Мужчина отодвинулся в сторону, и я смог заглянуть в квартиру. То, что я увидел, казалось почти комичным. Пару дней назад Эльса точно предсказала, что будет именно так. Она сидела в кресле с прямой спиной, как на троне, и у ее ног сидели дети и возились с подарками. Я узнал Денниса, он тянул Эльсу за юбку и показывал ей что-то, что собрал из фрагментов лего. Судя по звукам, там были и другие люди, которых было не разглядеть. Настоящее семейное Рождество.
– У тебя какое-то конкретное дело? – спросил раскрасневшийся мужчина. Эльса подняла голову и увидела меня. Не могу сказать, что у нее во взгляде читалась мука, но в нем также не читалось умиротворение, которое подразумевает общение бабушки с внуками. У нее был почти безразличный взгляд. Вокруг нее что-то происходило, но она оставалась безучастна. Я кивнул Эльсе, и она кивнула в ответ.
Насколько значительные запросы может предъявлять человек? Сцена, свидетелем которой я стал, смотря через дверь, казалась мечтой для множества людей. Она многократно воспроизводилась в рекламе, песнях и книгах. Именно этого не хватало тем, кто совал голову в петлю под известные рождественские песенки. Насколько значительные запросы может предъявлять человек?
Ответ в том, что только сам человек это знает. Если не существует Бога, который устанавливает границы и призывает нас к смирению, то мы вольны требовать чего угодно. Тогда снова встает вопрос: а есть ли Бог?
Я покачал головой в ответ самому себе, пока спускался вниз с ключом Эльсы в руках и пожарная лестница гремела от моих шагов.
Теологические изыскания мне не были свойственны, но меня все же можно было назвать агностиком. И с тех пор, как я мог рассуждать в этих терминах, у меня было ощущение, что существует
Я остановился внизу у лестницы и посмотрел на дверь в прачечную. То, что находилось в ванной, как раз подходило под это описание. Можно ли было рассматривать лизуна как некое подобие Бога? Такое представление было далеко от детского представления о Боге как о бородатом дяденьке, но и в эту картинку я тоже никогда не верил. Может быть, Бог как раз и есть черная бесформенная масса, путь и неявная возможность.

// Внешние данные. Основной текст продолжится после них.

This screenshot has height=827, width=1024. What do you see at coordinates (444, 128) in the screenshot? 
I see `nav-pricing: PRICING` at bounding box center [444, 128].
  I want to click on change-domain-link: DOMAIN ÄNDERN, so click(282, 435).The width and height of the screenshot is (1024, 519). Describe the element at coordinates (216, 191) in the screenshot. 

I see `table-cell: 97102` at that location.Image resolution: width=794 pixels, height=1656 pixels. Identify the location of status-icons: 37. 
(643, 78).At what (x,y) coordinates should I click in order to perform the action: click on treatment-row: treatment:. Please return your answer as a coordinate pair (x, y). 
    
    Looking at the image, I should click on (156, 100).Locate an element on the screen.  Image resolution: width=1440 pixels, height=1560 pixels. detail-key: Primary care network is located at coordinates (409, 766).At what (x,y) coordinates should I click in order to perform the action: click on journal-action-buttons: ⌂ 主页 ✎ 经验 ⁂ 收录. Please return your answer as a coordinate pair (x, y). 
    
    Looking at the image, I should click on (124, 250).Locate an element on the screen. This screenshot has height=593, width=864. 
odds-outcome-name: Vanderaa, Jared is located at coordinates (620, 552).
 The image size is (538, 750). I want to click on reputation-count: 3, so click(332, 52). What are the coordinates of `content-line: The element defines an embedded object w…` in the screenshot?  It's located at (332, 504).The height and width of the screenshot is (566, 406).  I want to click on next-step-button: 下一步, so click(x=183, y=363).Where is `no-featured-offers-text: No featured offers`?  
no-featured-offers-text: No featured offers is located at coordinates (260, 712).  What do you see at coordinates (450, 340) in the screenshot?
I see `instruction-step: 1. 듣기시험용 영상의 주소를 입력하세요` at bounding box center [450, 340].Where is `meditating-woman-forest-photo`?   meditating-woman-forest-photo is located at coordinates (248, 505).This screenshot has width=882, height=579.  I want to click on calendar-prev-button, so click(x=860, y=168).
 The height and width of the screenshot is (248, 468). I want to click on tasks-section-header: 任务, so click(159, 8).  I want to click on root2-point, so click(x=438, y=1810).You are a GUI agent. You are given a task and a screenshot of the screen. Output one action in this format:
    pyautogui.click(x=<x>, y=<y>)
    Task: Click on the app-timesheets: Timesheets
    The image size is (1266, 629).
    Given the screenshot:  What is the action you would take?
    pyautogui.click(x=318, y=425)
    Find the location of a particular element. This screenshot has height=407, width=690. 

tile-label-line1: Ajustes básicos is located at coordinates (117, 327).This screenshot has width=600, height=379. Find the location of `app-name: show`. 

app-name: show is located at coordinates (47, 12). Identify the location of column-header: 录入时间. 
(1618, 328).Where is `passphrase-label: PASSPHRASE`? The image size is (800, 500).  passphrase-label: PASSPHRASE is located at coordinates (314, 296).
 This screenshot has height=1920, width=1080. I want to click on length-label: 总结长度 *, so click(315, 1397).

Когда я стоял у двери в прачечную, тяга была почти непреодолима. Я знал, что расписание посещений прачечной должно соблюдаться беспрекословно, и было недопустимо ввалиться туда в чужое время. Жилы мои крутило и тянуло, и, возможно, я нарушил бы запрет, если бы не видел иного выхода. Суррогатного, но все же достаточного, чтобы помешать совершить что-то, о чем бы я пожалел.
По всему городу были развешаны рождественские украшения и цветные фонарики, но Брункебергский туннель встречал меня своей обычной тишиной и темнотой. На полу туннеля была слякоть из-за налетевшего снега, который таял при относительно высокой температуре внутри, со стен капала сконденсировавшаяся вода и под ногами чавкало, когда я приближался к той точке, где стоял и играл бард и где я сидел со скинхедом на коленях. Здесь стена была такая же шероховатая и плотная, как и на всем протяжении туннеля.
Ладони намокли, когда я приложил их к камню и опустил голову. Я закрыл глаза и отогнал все мысли, позволяя сознанию погрузиться в темноту.
Первым, что выступило на меня из пустоты в этот раз, была не картинка, а звук. Мои воображаемые барабанные перепонки, которые находились где-то за пределами физического пространства, начали вибрировать от крика.
Нет, больше чем крика. Воя. Какой-то человек выл от боли. Я продвинулся дальше, пытаясь точнее настроить рецепторы, чтобы увидеть, что происходит.
Не знаю, было ли это из-за слабости мысли того, кто испускал сигналы, из-за движений в породе гряды или чего-то еще, но картинка получалась размытой, с неясными контурами, как фотография, которую проявили с помощью слишком сильно разбавленного проявителя.
Это был человек, бегущий человек, насколько я мог видеть. Тело его распадалось, кожа была покрыта пузырями и бороздами, как у получившего тяжелый ожог. Мои внутренние ноздри уловили запах серы. На бегу обгоревший человек выл от боли. Кроме этого, не было ничего. Казалось, человек движется сквозь пустоту.
Я изо всех сил сосредоточился, но единственное, что удалось в результате уловить, было то, что человек бежал по траве. По коротко стриженной траве без каких-либо отличительных примет. Он бежал по лугу, больше ничего не было видно. Я попытался разобрать черты лица, но лицо у него тоже обгорело, и увидеть что-то было сложно.